Home All Groups Group Topic Archive Search About

Intermittent and undesired SQL execution performance behavior



Author
9 Dec 2008 7:29 PM
Martin Gasevski
All,

Please help!  Have a trully bizarre (at least to me) performance case that
cannot put a finger on and need prompt resolution advice as its been
troubling me for weeks on.

The sproc is attached.   At first I suspected its the nested views, so
created a flat sproc code where the views were all "AS my*" aliases.  The
issue still comes back.

The PROBLEM:
- One sproc that accepts bigint (a userID) at times performs as expected:
about 2500 logical disk reads; CPU and Duration well under 1sec.
- At irregular times during the day (or night), the same sproc takes 5-7min
and logical data reads reach over 11 million!!  I am not able to reproduce
this even when copy/paste the same RPC:Completed call into SQL Mgmt Studio
and run it immediately after seeing the anomalous behavior.

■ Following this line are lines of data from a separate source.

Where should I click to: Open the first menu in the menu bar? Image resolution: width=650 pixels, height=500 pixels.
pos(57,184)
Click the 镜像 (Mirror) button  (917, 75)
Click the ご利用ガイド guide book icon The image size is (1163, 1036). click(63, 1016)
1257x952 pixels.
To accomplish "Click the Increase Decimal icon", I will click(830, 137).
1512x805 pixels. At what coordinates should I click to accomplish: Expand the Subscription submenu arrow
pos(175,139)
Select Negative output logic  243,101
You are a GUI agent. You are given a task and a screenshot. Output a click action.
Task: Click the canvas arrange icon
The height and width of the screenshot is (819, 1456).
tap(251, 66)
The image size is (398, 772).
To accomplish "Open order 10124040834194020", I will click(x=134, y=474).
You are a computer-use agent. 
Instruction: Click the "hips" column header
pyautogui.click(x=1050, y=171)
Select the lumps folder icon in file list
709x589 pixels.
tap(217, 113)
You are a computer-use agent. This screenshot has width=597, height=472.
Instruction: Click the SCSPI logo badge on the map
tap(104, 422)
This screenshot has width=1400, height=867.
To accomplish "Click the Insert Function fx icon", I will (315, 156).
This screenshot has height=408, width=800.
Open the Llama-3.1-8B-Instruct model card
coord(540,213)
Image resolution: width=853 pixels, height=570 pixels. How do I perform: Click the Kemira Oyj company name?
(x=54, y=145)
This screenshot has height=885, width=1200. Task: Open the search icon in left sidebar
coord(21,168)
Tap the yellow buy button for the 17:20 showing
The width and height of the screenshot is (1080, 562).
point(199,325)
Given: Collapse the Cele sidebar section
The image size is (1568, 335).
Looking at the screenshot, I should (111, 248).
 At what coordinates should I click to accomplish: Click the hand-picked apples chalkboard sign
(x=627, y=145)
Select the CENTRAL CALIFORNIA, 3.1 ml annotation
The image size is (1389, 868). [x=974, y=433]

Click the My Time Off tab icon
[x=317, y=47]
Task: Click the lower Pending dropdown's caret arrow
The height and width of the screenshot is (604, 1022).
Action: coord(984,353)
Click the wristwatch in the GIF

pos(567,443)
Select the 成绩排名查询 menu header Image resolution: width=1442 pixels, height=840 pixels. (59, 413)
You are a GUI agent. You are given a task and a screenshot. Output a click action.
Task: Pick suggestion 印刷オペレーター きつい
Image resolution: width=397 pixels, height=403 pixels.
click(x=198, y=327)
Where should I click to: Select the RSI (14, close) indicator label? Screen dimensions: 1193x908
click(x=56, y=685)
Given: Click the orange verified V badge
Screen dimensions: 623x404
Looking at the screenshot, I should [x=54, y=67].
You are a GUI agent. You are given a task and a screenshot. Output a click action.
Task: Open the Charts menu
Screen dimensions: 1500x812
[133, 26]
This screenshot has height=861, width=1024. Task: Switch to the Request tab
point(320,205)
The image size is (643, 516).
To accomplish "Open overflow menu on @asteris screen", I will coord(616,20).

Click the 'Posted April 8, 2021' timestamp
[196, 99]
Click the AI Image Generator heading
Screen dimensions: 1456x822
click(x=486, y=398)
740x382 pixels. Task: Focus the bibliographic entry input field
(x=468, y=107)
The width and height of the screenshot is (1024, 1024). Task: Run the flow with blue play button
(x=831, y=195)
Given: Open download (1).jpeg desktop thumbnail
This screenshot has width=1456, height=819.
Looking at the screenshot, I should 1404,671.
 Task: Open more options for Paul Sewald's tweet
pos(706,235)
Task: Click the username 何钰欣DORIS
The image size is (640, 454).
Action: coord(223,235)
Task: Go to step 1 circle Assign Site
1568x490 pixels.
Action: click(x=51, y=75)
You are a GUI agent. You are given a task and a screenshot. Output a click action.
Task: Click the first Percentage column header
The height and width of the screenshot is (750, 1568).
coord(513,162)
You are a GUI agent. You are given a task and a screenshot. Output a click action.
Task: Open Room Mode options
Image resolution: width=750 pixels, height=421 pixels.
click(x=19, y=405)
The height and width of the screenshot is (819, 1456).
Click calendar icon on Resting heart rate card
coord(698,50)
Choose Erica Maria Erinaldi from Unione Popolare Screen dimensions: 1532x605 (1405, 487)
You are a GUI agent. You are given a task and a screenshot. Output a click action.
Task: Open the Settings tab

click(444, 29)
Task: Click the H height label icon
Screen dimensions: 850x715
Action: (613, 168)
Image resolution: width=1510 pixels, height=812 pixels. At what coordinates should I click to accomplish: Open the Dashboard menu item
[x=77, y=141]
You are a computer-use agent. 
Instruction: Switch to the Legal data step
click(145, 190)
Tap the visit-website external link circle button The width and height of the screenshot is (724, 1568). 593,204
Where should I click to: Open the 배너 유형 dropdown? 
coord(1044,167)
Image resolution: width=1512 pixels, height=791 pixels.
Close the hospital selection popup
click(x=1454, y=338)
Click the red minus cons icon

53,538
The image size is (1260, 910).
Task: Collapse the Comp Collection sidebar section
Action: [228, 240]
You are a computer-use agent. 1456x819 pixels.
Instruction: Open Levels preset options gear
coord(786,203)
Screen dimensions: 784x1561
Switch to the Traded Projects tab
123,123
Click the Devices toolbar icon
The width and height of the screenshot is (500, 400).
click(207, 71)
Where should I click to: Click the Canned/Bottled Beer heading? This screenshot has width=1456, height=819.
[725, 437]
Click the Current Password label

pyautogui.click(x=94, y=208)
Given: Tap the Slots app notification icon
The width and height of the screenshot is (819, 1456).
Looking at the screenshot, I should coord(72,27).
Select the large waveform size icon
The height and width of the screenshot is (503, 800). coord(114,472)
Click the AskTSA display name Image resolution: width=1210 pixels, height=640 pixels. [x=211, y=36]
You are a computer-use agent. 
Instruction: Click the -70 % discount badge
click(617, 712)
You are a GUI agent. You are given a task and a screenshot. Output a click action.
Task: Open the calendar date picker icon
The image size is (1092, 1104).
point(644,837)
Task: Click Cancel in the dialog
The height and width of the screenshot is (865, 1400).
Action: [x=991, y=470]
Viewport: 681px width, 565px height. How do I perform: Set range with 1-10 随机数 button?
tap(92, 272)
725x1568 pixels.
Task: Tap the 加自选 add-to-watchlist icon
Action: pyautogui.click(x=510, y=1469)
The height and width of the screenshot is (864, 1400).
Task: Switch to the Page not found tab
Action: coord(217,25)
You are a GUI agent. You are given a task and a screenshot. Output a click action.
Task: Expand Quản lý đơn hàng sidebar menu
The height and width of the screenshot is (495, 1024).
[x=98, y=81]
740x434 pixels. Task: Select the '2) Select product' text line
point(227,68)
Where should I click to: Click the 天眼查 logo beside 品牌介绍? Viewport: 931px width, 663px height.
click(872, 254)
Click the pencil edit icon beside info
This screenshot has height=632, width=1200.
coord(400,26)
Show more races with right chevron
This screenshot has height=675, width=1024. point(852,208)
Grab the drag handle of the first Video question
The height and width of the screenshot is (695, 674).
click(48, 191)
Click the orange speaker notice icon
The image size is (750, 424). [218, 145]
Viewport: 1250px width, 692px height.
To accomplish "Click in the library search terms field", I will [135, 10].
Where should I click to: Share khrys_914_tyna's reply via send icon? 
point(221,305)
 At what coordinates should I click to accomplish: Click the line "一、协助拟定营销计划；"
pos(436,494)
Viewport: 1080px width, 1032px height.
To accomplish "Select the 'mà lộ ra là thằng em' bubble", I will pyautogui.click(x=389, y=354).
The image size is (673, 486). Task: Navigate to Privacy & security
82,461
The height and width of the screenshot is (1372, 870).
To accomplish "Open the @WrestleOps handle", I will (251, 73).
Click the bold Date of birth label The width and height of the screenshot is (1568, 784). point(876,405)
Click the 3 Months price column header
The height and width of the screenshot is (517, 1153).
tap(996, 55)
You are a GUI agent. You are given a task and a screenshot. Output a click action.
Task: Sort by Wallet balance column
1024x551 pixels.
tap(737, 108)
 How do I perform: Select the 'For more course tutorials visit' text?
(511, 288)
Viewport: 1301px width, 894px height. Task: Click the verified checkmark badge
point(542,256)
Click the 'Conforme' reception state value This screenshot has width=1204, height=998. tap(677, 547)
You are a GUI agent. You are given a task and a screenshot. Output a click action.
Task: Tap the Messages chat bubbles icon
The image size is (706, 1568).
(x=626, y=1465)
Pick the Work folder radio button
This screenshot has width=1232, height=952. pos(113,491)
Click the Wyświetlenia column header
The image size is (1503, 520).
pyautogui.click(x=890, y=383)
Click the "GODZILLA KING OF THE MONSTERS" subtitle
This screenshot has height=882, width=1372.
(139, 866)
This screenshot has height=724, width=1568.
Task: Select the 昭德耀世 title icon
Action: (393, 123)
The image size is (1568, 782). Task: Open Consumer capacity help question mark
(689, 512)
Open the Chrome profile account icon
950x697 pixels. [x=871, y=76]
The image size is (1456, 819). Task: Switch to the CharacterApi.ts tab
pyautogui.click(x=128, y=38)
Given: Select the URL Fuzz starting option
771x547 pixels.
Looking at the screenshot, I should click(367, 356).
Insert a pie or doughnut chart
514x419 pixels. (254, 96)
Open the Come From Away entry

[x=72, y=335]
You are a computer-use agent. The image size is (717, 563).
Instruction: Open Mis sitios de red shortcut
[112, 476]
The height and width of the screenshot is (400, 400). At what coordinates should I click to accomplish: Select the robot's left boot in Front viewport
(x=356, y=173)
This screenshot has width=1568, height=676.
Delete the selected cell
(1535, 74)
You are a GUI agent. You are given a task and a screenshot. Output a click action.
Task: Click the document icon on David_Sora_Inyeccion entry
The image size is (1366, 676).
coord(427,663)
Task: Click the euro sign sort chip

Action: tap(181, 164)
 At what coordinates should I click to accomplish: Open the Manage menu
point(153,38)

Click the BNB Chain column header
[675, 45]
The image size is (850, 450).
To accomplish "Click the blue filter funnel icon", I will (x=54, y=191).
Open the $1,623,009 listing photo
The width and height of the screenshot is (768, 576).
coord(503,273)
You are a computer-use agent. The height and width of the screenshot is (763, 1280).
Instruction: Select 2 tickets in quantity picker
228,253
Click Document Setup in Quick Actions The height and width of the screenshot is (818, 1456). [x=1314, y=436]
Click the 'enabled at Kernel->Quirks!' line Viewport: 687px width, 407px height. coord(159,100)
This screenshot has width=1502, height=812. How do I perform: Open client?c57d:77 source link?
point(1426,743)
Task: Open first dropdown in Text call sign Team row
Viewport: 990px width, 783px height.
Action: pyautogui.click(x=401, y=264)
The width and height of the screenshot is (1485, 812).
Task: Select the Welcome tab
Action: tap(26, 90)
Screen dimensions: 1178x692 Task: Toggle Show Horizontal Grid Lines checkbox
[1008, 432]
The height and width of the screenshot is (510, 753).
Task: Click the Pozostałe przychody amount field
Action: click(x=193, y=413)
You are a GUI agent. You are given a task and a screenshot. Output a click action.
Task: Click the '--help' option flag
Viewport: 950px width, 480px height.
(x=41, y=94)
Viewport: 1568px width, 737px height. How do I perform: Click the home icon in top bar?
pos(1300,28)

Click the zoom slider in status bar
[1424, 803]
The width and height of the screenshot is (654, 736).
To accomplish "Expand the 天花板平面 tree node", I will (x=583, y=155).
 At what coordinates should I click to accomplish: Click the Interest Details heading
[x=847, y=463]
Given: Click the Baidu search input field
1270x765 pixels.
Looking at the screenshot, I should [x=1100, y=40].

Note: The issue is intermittently observed even when same userID is passed.
Example of random userId:  these sometimes perform fine, sometimes i see the
11+ million reads.
"exec GetUserWorkflowCaseWorklist @userId=33" or "exec
GetUserWorkflowCaseWorklist @userId=52"

I will provide SQL Profiler Traces of 'good' and 'bad' performing SProcs
along
with execution plans additionally.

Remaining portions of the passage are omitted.